- **Assignment**
Your task is to write out the full listing once more, exactly.

** Opening Data for processing block **

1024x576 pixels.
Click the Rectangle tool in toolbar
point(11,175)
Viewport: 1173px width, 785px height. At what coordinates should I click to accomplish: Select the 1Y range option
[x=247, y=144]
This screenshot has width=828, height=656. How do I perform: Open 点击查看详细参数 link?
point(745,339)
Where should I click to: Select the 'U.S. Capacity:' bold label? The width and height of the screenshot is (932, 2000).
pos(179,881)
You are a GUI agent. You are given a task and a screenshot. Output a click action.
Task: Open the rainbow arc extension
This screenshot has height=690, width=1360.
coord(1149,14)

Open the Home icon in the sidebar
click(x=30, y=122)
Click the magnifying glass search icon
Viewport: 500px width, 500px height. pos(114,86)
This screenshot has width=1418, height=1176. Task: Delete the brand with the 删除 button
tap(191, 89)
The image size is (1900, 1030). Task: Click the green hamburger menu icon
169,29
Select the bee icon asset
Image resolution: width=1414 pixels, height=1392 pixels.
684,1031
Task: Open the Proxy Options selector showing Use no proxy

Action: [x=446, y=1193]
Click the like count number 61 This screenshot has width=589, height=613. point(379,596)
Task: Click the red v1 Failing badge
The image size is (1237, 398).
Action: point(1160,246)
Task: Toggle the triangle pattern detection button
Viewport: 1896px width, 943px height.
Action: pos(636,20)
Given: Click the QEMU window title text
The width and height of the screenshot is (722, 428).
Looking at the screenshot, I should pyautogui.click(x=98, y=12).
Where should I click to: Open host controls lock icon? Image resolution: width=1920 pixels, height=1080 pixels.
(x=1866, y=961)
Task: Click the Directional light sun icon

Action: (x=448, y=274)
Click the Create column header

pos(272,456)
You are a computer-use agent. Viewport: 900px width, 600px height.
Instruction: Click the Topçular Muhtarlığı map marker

** Closing Data for processing block **

- **Answer space**
1024x576 pixels.
Click the Rectangle tool in toolbar
point(11,175)
Viewport: 1173px width, 785px height. At what coordinates should I click to accomplish: Select the 1Y range option
[x=247, y=144]
This screenshot has width=828, height=656. How do I perform: Open 点击查看详细参数 link?
point(745,339)
Where should I click to: Select the 'U.S. Capacity:' bold label? The width and height of the screenshot is (932, 2000).
pos(179,881)
You are a GUI agent. You are given a task and a screenshot. Output a click action.
Task: Open the rainbow arc extension
This screenshot has height=690, width=1360.
coord(1149,14)

Open the Home icon in the sidebar
click(x=30, y=122)
Click the magnifying glass search icon
Viewport: 500px width, 500px height. pos(114,86)
This screenshot has width=1418, height=1176. Task: Delete the brand with the 删除 button
tap(191, 89)
The image size is (1900, 1030). Task: Click the green hamburger menu icon
169,29
Select the bee icon asset
Image resolution: width=1414 pixels, height=1392 pixels.
684,1031
Task: Open the Proxy Options selector showing Use no proxy

Action: [x=446, y=1193]
Click the like count number 61 This screenshot has width=589, height=613. point(379,596)
Task: Click the red v1 Failing badge
The image size is (1237, 398).
Action: point(1160,246)
Task: Toggle the triangle pattern detection button
Viewport: 1896px width, 943px height.
Action: pos(636,20)
Given: Click the QEMU window title text
The width and height of the screenshot is (722, 428).
Looking at the screenshot, I should pyautogui.click(x=98, y=12).
Where should I click to: Open host controls lock icon? Image resolution: width=1920 pixels, height=1080 pixels.
(x=1866, y=961)
Task: Click the Directional light sun icon

Action: (x=448, y=274)
Click the Create column header

pos(272,456)
You are a computer-use agent. Viewport: 900px width, 600px height.
Instruction: Click the Topçular Muhtarlığı map marker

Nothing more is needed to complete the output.